[Opening Provided entries section]

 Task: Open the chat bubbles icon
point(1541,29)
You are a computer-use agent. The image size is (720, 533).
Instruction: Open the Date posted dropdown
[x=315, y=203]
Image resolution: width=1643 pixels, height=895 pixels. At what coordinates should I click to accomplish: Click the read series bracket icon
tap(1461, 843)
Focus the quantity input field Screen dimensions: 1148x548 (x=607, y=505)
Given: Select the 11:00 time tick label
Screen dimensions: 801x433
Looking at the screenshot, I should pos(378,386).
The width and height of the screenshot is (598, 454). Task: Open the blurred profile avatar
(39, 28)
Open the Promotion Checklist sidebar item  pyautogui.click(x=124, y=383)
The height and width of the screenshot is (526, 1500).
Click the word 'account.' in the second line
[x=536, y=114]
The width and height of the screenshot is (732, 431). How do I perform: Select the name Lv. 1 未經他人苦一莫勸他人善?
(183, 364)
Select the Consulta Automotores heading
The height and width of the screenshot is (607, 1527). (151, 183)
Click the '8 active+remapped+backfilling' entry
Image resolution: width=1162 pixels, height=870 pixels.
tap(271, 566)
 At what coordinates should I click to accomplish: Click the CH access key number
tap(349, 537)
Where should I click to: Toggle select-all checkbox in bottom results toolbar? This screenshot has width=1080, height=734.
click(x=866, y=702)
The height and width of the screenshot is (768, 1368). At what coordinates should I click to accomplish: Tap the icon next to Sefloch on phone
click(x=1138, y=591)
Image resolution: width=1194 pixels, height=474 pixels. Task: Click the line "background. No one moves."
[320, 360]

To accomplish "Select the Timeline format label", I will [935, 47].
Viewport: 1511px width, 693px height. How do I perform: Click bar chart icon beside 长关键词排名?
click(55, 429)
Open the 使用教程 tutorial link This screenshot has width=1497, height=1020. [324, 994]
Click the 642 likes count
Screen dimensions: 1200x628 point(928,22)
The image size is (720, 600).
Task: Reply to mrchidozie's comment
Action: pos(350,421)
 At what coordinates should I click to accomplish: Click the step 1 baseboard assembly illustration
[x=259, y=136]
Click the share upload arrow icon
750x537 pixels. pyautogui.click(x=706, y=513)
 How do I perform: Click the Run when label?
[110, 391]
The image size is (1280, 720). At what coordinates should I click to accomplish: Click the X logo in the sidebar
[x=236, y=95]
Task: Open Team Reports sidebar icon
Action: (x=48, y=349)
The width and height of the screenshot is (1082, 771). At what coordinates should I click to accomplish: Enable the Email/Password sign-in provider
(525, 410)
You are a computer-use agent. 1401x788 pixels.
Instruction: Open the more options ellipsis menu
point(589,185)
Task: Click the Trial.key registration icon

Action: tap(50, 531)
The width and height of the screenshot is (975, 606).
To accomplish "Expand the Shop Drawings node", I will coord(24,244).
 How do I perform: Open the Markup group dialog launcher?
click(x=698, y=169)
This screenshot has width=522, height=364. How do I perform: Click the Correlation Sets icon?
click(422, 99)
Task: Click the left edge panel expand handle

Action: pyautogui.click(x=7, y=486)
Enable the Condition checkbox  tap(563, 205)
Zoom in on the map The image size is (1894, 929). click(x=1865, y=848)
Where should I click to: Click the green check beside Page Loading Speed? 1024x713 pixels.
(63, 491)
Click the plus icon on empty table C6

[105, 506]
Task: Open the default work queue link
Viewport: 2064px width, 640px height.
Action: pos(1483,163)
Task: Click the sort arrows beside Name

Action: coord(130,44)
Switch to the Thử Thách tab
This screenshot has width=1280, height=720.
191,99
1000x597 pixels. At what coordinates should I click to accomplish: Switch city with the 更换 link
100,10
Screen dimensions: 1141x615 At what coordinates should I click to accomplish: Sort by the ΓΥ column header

[Closing Provided entries section]

» What you are asked to do
Check each line of the data above for the string "computer", and copy the ones that have it.

» Solved exercise
You are a computer-use agent. The image size is (720, 533).
You are a computer-use agent. 1401x788 pixels.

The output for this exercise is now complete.